• INFORMATION:
▼▼▼
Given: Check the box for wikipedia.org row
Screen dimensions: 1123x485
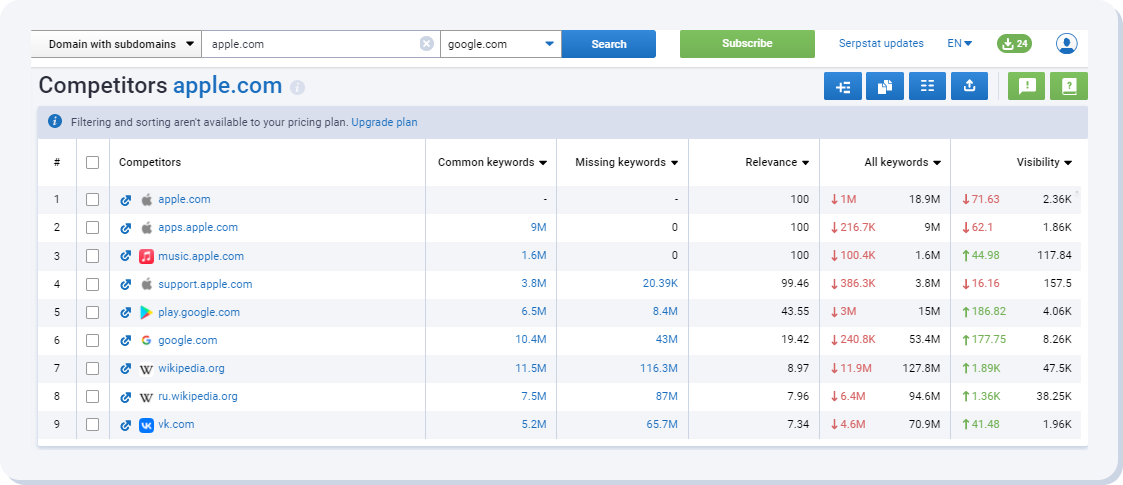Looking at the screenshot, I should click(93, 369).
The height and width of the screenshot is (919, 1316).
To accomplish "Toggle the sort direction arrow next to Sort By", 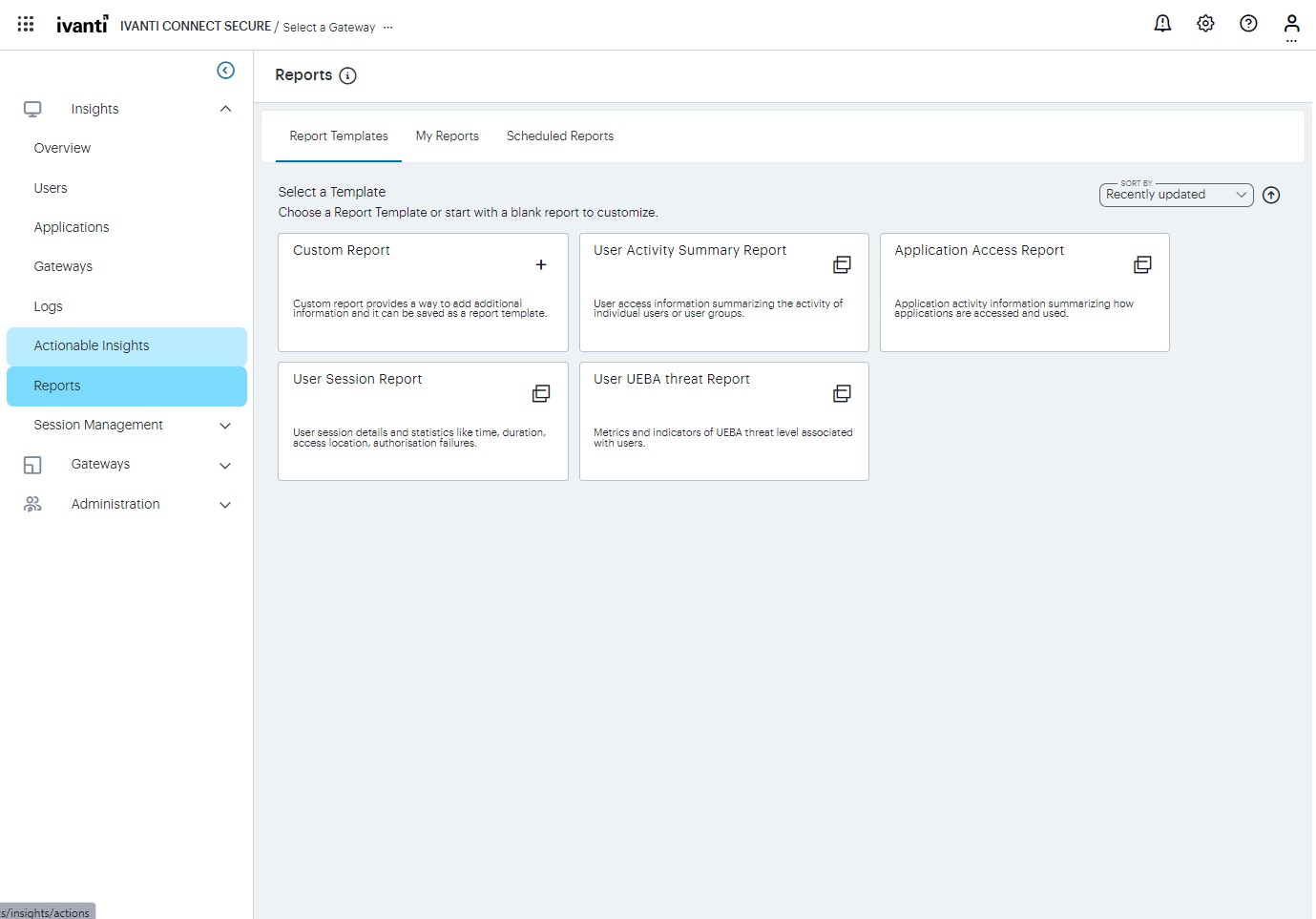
▲▲▲
▼▼▼
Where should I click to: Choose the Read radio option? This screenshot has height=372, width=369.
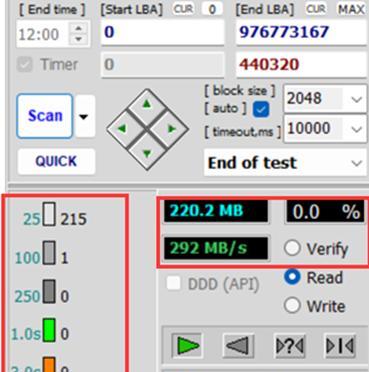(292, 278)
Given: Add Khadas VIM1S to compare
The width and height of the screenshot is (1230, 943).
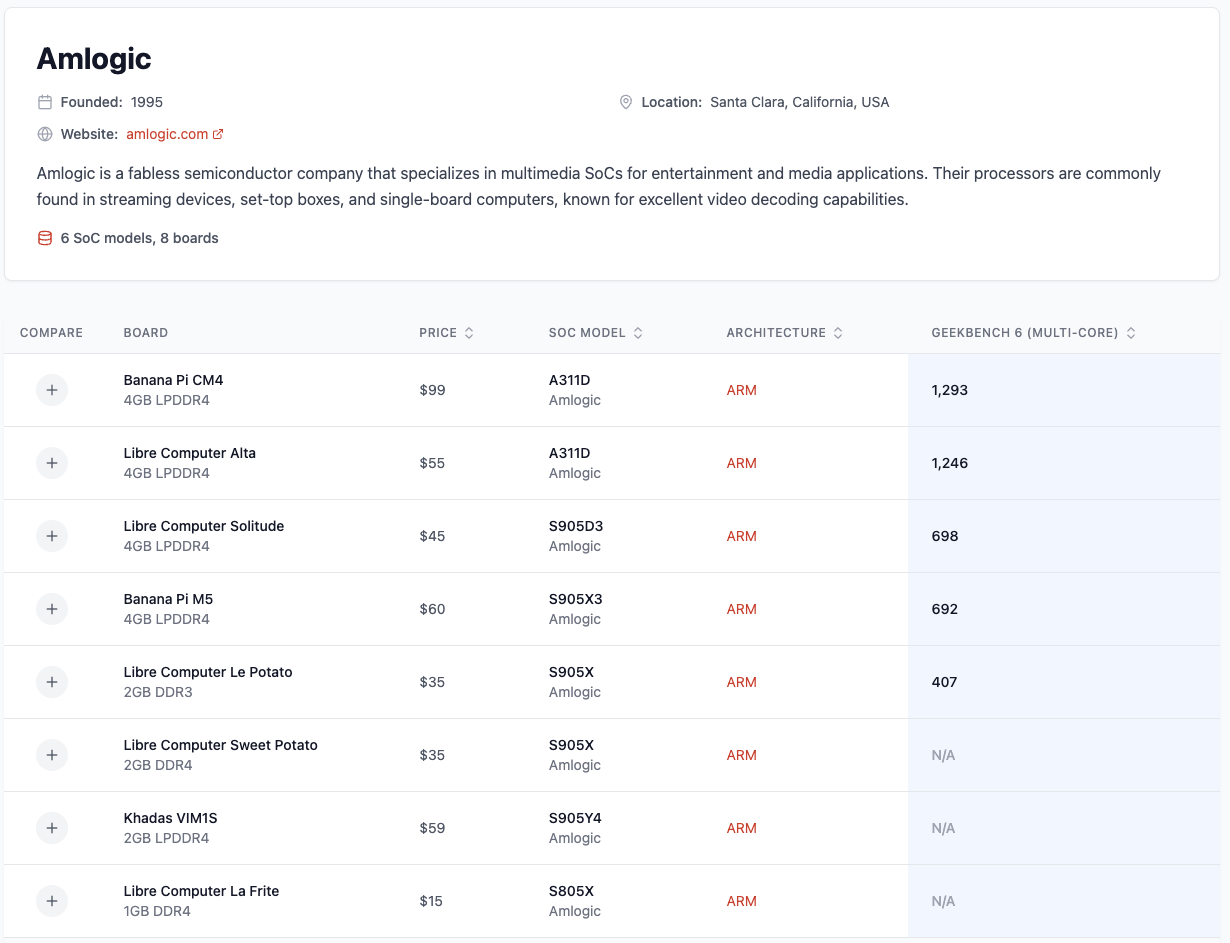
▲▲▲
▼▼▼
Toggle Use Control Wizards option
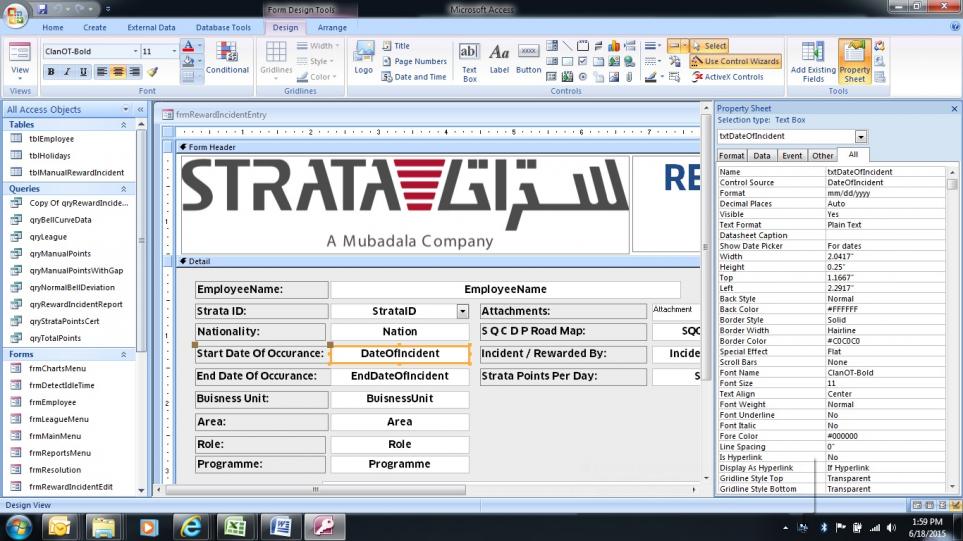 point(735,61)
▲▲▲
• TASK DETAILS: Skip every picture, and restate word for word only the lines above from the line containing "Given: Check the box for wikipedia.org row" to the line containing "the sort direction", both of them included.

• EXERCISE OUTPUT:
Given: Check the box for wikipedia.org row
Screen dimensions: 1123x485
Looking at the screenshot, I should click(93, 369).
The height and width of the screenshot is (919, 1316).
To accomplish "Toggle the sort direction arrow next to Sort By", 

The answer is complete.